Information supplied below:

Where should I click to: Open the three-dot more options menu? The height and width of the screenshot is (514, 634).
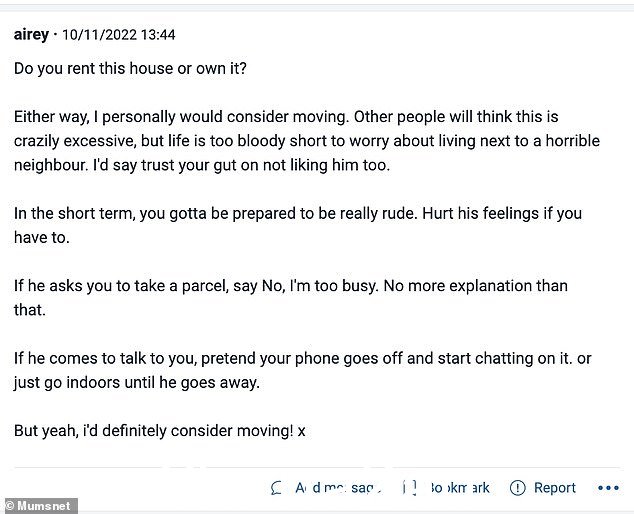[608, 488]
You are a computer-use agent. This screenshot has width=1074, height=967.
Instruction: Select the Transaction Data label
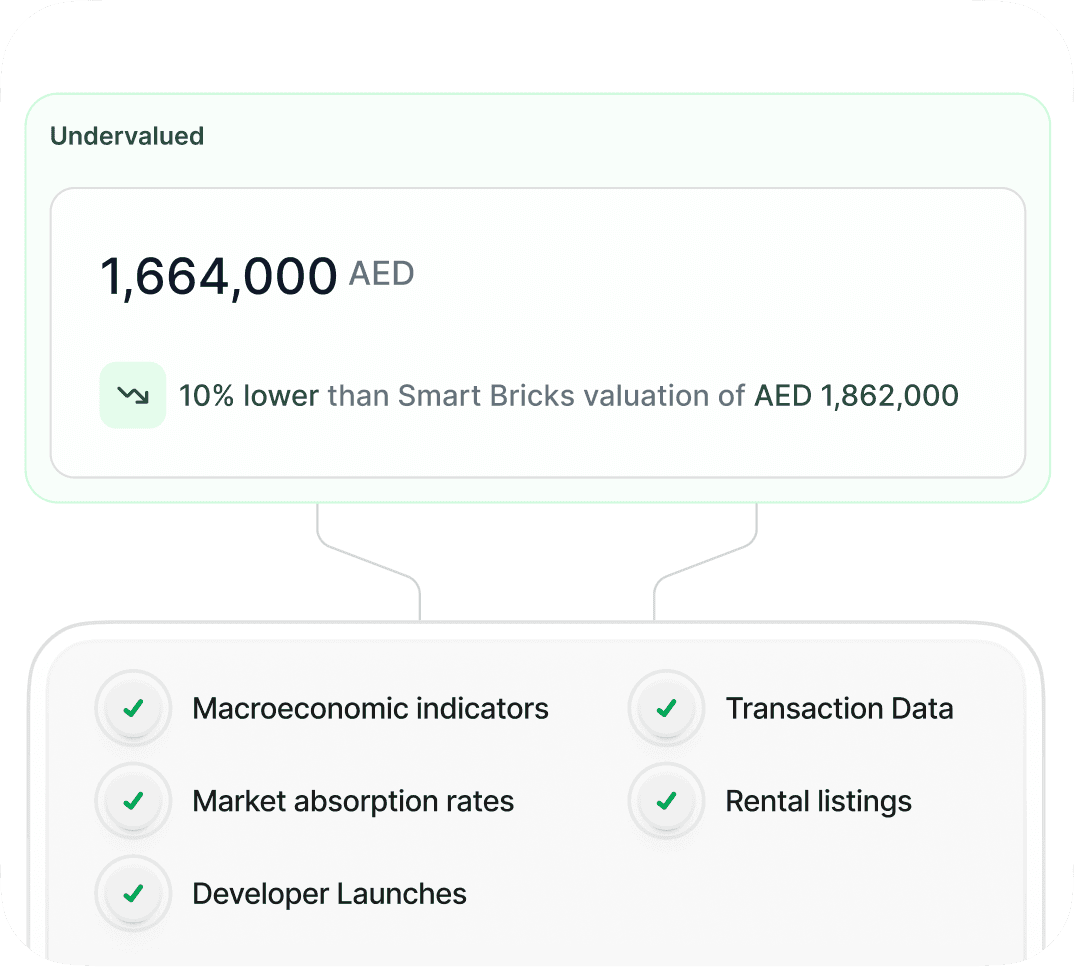(x=839, y=709)
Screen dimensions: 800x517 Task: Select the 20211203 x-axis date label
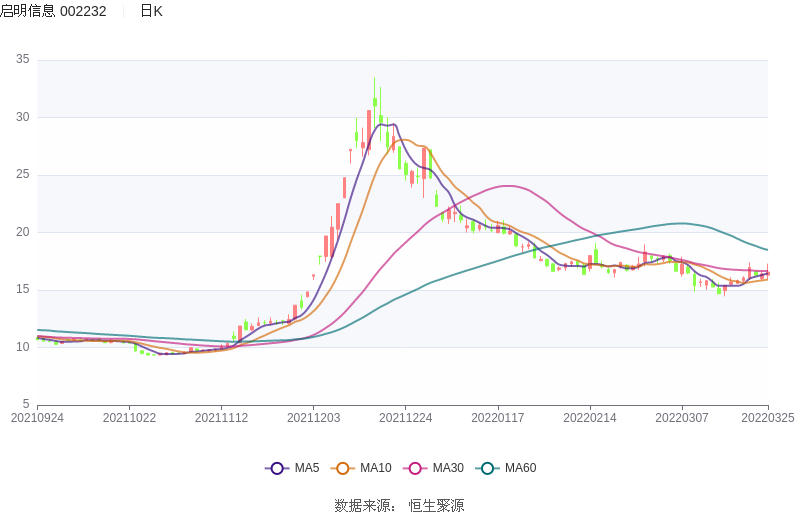(314, 418)
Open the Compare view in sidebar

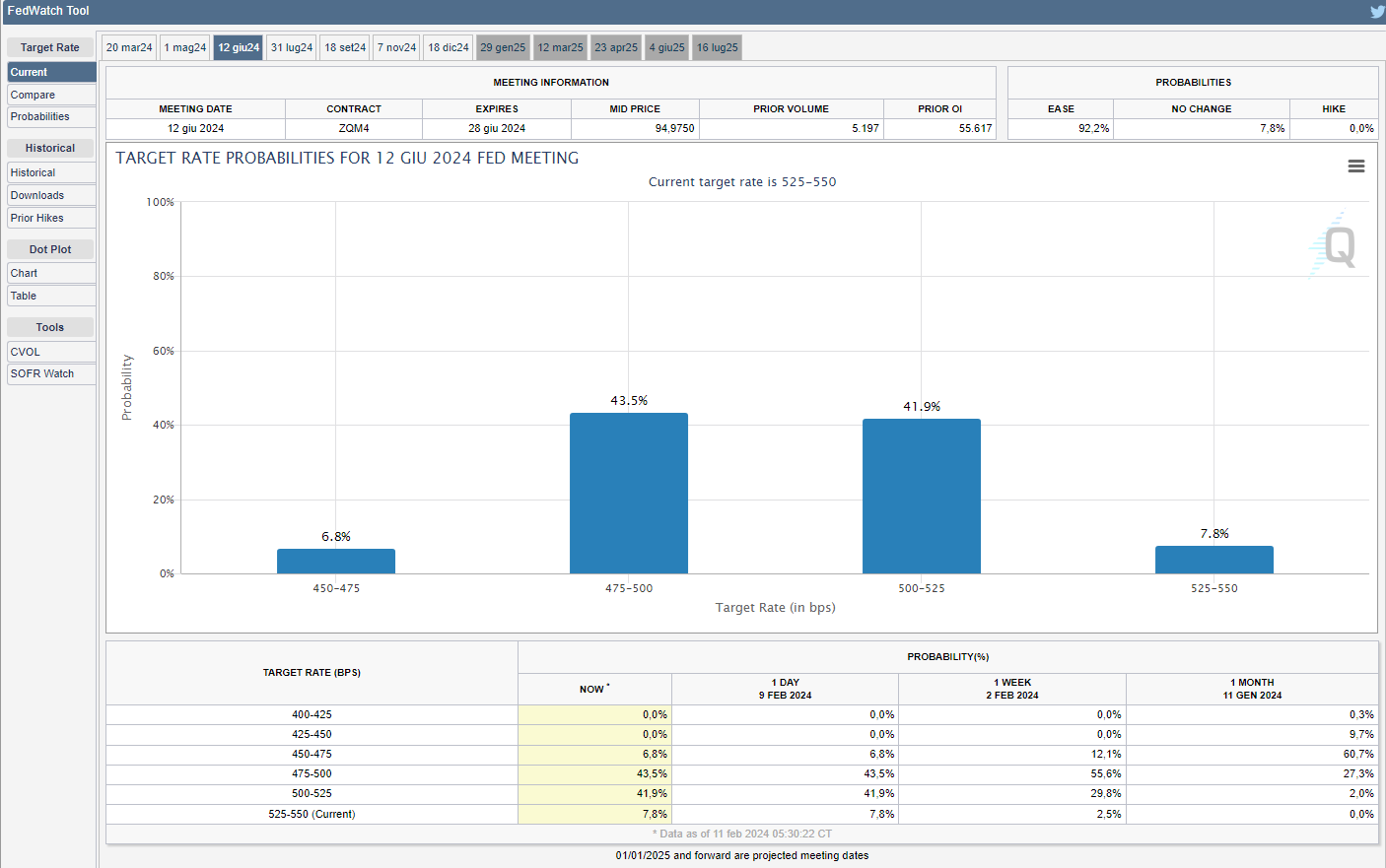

End of Information supplied.

- Exercise directions -
Begin the copy at the line containing "You are a computer-use" and end it at the last line of the records; transcribe exactly and exclude pictures.

- Exercise answer -
You are a computer-use agent. This screenshot has width=1074, height=967.
Instruction: Select the Transaction Data label
(x=839, y=709)
Screen dimensions: 800x517 Task: Select the 20211203 x-axis date label
(314, 418)
Open the Compare view in sidebar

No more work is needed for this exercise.